=== About this exercise ===
From the line containing "The image size" down to the line containing "The height and width of the screenshot is (511, 575).", copy out the entries below exactly, both lines included, and nothing else; pictures do not belong in the copy.

[[ Material supplied, beginning ]]

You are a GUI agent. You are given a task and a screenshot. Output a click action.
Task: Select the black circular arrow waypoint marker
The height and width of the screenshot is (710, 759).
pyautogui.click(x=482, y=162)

[[ Material supplied, end ]]
[[ Material supplied, beginning ]]

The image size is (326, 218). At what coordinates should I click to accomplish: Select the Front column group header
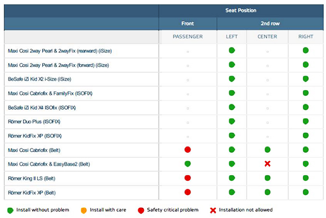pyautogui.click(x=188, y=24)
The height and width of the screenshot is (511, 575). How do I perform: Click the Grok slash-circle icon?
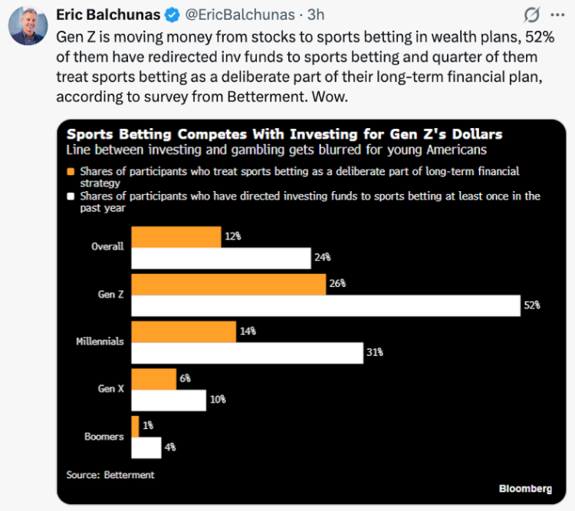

[[ Material supplied, end ]]

=== Response area ===
The image size is (326, 218). At what coordinates should I click to accomplish: Select the Front column group header
pyautogui.click(x=188, y=24)
The height and width of the screenshot is (511, 575). How do I perform: Click the Grok slash-circle icon?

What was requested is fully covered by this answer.